What the exercise asks: All the data should be printed again exactly as written.

[Stored data entries]
◇ ◇ ◇ ◇
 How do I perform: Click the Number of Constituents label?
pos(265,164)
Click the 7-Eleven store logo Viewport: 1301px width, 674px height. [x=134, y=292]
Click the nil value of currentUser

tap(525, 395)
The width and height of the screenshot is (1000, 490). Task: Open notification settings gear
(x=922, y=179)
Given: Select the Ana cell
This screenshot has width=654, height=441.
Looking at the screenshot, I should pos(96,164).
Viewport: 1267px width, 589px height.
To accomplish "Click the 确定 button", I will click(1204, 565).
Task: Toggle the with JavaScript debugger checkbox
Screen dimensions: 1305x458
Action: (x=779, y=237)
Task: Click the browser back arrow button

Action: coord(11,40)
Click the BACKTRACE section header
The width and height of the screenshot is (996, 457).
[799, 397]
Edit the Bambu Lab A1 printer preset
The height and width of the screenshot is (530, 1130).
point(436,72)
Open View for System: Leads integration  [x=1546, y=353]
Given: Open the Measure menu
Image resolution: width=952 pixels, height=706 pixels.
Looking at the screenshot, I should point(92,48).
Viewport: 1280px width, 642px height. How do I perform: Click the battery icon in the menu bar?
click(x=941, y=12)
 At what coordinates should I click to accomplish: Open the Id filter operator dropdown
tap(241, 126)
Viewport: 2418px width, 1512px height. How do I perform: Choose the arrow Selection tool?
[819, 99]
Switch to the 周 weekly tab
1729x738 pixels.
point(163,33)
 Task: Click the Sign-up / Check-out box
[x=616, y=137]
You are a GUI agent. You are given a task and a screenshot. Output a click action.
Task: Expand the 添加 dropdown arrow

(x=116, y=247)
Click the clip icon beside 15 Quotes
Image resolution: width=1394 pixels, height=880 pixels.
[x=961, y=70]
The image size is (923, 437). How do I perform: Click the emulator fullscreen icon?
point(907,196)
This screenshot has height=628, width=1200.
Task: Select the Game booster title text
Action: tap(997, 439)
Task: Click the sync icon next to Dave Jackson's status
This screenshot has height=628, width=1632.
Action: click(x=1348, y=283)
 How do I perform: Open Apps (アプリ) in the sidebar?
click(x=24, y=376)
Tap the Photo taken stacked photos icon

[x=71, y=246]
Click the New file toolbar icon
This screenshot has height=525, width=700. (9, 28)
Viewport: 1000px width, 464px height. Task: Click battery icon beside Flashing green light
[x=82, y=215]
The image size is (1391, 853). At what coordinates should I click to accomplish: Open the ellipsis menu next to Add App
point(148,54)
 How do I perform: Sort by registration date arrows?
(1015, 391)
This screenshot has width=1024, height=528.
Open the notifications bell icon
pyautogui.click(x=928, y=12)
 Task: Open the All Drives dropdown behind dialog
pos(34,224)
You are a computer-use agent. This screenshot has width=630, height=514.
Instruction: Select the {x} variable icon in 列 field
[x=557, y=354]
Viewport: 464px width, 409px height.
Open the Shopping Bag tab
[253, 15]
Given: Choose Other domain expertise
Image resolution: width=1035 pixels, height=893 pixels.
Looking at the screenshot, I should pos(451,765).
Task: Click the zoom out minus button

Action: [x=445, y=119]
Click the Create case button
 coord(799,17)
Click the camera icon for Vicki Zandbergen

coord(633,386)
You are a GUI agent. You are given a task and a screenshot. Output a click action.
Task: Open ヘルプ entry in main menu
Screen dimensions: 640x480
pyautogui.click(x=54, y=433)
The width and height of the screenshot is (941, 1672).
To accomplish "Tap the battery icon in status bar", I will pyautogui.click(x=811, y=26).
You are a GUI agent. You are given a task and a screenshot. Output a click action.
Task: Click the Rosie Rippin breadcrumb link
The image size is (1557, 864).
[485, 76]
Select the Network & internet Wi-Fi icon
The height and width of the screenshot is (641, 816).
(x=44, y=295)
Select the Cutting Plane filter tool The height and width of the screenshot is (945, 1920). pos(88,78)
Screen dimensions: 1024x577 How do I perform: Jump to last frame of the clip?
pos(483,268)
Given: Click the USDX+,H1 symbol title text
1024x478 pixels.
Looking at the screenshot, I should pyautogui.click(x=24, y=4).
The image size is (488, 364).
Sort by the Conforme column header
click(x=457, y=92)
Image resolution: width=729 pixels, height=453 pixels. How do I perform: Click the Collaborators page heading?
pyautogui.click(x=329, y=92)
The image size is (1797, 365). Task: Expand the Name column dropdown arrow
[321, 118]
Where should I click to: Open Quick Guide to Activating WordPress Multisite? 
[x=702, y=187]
◇ ◇ ◇ ◇
Exercise solution:
 How do I perform: Click the Number of Constituents label?
pos(265,164)
Click the 7-Eleven store logo Viewport: 1301px width, 674px height. [x=134, y=292]
Click the nil value of currentUser

tap(525, 395)
The width and height of the screenshot is (1000, 490). Task: Open notification settings gear
(x=922, y=179)
Given: Select the Ana cell
This screenshot has width=654, height=441.
Looking at the screenshot, I should pos(96,164).
Viewport: 1267px width, 589px height.
To accomplish "Click the 确定 button", I will click(1204, 565).
Task: Toggle the with JavaScript debugger checkbox
Screen dimensions: 1305x458
Action: (x=779, y=237)
Task: Click the browser back arrow button

Action: coord(11,40)
Click the BACKTRACE section header
The width and height of the screenshot is (996, 457).
[799, 397]
Edit the Bambu Lab A1 printer preset
The height and width of the screenshot is (530, 1130).
point(436,72)
Open View for System: Leads integration  [x=1546, y=353]
Given: Open the Measure menu
Image resolution: width=952 pixels, height=706 pixels.
Looking at the screenshot, I should point(92,48).
Viewport: 1280px width, 642px height. How do I perform: Click the battery icon in the menu bar?
click(x=941, y=12)
 At what coordinates should I click to accomplish: Open the Id filter operator dropdown
tap(241, 126)
Viewport: 2418px width, 1512px height. How do I perform: Choose the arrow Selection tool?
[819, 99]
Switch to the 周 weekly tab
1729x738 pixels.
point(163,33)
 Task: Click the Sign-up / Check-out box
[x=616, y=137]
You are a GUI agent. You are given a task and a screenshot. Output a click action.
Task: Expand the 添加 dropdown arrow

(x=116, y=247)
Click the clip icon beside 15 Quotes
Image resolution: width=1394 pixels, height=880 pixels.
[x=961, y=70]
The image size is (923, 437). How do I perform: Click the emulator fullscreen icon?
point(907,196)
This screenshot has height=628, width=1200.
Task: Select the Game booster title text
Action: tap(997, 439)
Task: Click the sync icon next to Dave Jackson's status
This screenshot has height=628, width=1632.
Action: click(x=1348, y=283)
 How do I perform: Open Apps (アプリ) in the sidebar?
click(x=24, y=376)
Tap the Photo taken stacked photos icon

[x=71, y=246]
Click the New file toolbar icon
This screenshot has height=525, width=700. (9, 28)
Viewport: 1000px width, 464px height. Task: Click battery icon beside Flashing green light
[x=82, y=215]
The image size is (1391, 853). At what coordinates should I click to accomplish: Open the ellipsis menu next to Add App
point(148,54)
 How do I perform: Sort by registration date arrows?
(1015, 391)
This screenshot has width=1024, height=528.
Open the notifications bell icon
pyautogui.click(x=928, y=12)
 Task: Open the All Drives dropdown behind dialog
pos(34,224)
You are a computer-use agent. This screenshot has width=630, height=514.
Instruction: Select the {x} variable icon in 列 field
[x=557, y=354]
Viewport: 464px width, 409px height.
Open the Shopping Bag tab
[253, 15]
Given: Choose Other domain expertise
Image resolution: width=1035 pixels, height=893 pixels.
Looking at the screenshot, I should pos(451,765).
Task: Click the zoom out minus button

Action: [x=445, y=119]
Click the Create case button
 coord(799,17)
Click the camera icon for Vicki Zandbergen

coord(633,386)
You are a GUI agent. You are given a task and a screenshot. Output a click action.
Task: Open ヘルプ entry in main menu
Screen dimensions: 640x480
pyautogui.click(x=54, y=433)
The width and height of the screenshot is (941, 1672).
To accomplish "Tap the battery icon in status bar", I will pyautogui.click(x=811, y=26).
You are a GUI agent. You are given a task and a screenshot. Output a click action.
Task: Click the Rosie Rippin breadcrumb link
The image size is (1557, 864).
[485, 76]
Select the Network & internet Wi-Fi icon
The height and width of the screenshot is (641, 816).
(x=44, y=295)
Select the Cutting Plane filter tool The height and width of the screenshot is (945, 1920). pos(88,78)
Screen dimensions: 1024x577 How do I perform: Jump to last frame of the clip?
pos(483,268)
Given: Click the USDX+,H1 symbol title text
1024x478 pixels.
Looking at the screenshot, I should pyautogui.click(x=24, y=4).
The image size is (488, 364).
Sort by the Conforme column header
click(x=457, y=92)
Image resolution: width=729 pixels, height=453 pixels. How do I perform: Click the Collaborators page heading?
pyautogui.click(x=329, y=92)
The image size is (1797, 365). Task: Expand the Name column dropdown arrow
[321, 118]
Where should I click to: Open Quick Guide to Activating WordPress Multisite? 
[x=702, y=187]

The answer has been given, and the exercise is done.